## GOAL
Copy the passage below on Faraday rotation in full, word for word.

## TEXT SEGMENT
----
And if this light passes through a magnetized medium, the polarization actually starts to turn. So if a beam of light is coming through a magnetized environment and say the electric field is pointing straight up and down, it will slowly start to turn. And it might end up after it goes far enough, instead of up and down, be left and right. And then maybe back to up and down and then back to left and right or at some weird angle. That is called Faraday rotation. And this allows us to pick out magnetic fields even when there's no electrons, there's no dust. We can look at the background light. We can look at, say, a galaxy. We can measure the properties of light. We can measure the polarization of light coming off that galaxy. And then look for a very similar galaxy that's, say, sitting behind a galaxy cluster, a much more massive object. Look at the light as it passes through the gas of that galaxy cluster. Galaxy clusters, by the way, are the largest gravitationally bound structures in the universe, host to galaxies, dark matter, and a very hot, thin gas structure.
----
## PROVIDED INFORMATION
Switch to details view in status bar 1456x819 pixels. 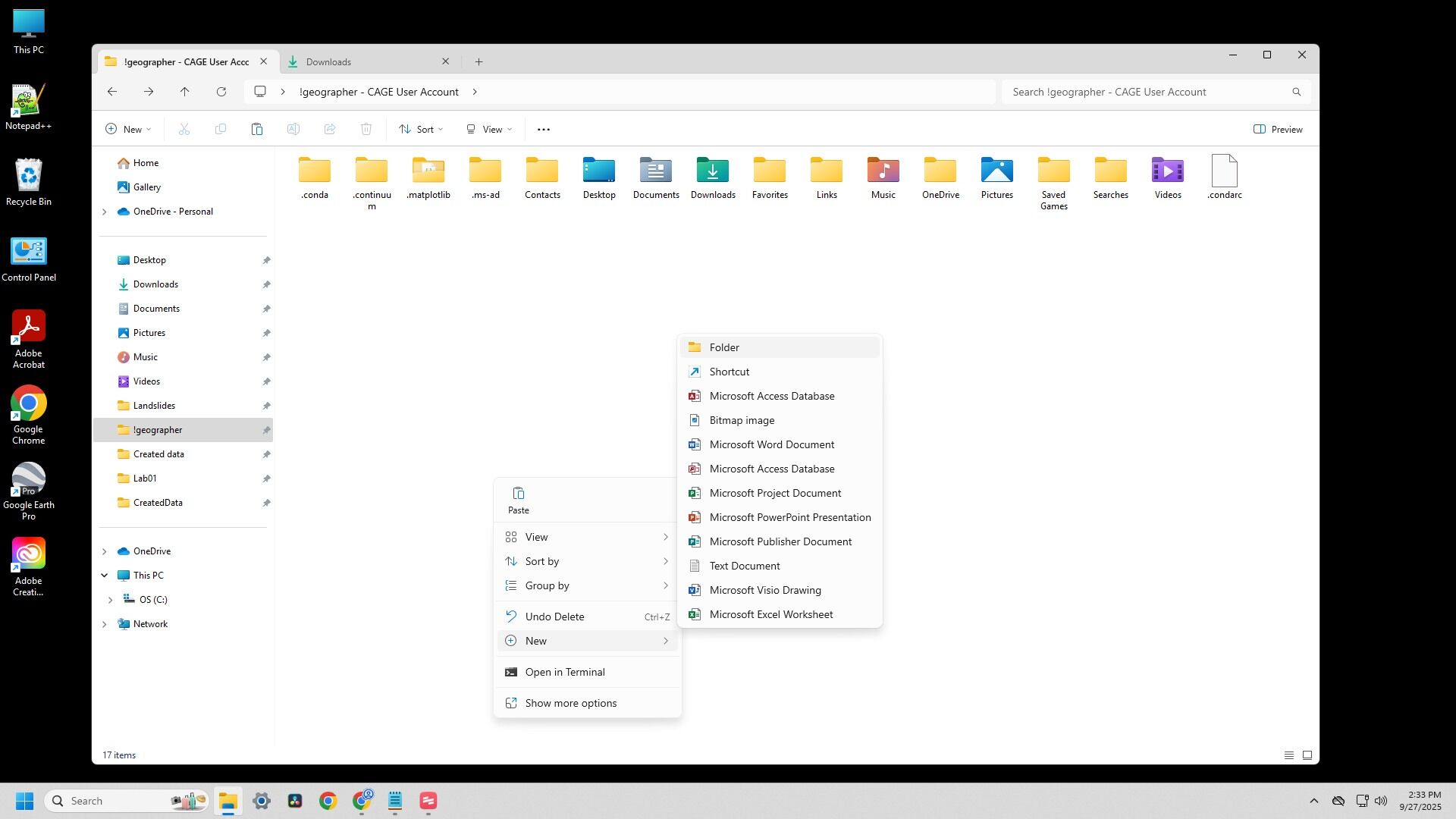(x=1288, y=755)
----
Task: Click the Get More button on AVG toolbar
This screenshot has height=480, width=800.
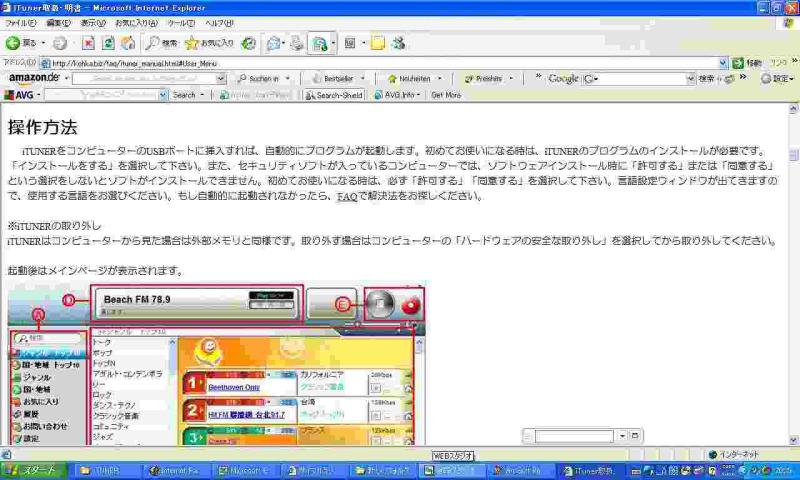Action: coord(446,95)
----
## COMPLETE ANSWER
And if this light passes through a magnetized medium, the polarization actually starts to turn. So if a beam of light is coming through a magnetized environment and say the electric field is pointing straight up and down, it will slowly start to turn. And it might end up after it goes far enough, instead of up and down, be left and right. And then maybe back to up and down and then back to left and right or at some weird angle. That is called Faraday rotation. And this allows us to pick out magnetic fields even when there's no electrons, there's no dust. We can look at the background light. We can look at, say, a galaxy. We can measure the properties of light. We can measure the polarization of light coming off that galaxy. And then look for a very similar galaxy that's, say, sitting behind a galaxy cluster, a much more massive object. Look at the light as it passes through the gas of that galaxy cluster. Galaxy clusters, by the way, are the largest gravitationally bound structures in the universe, host to galaxies, dark matter, and a very hot, thin gas structure.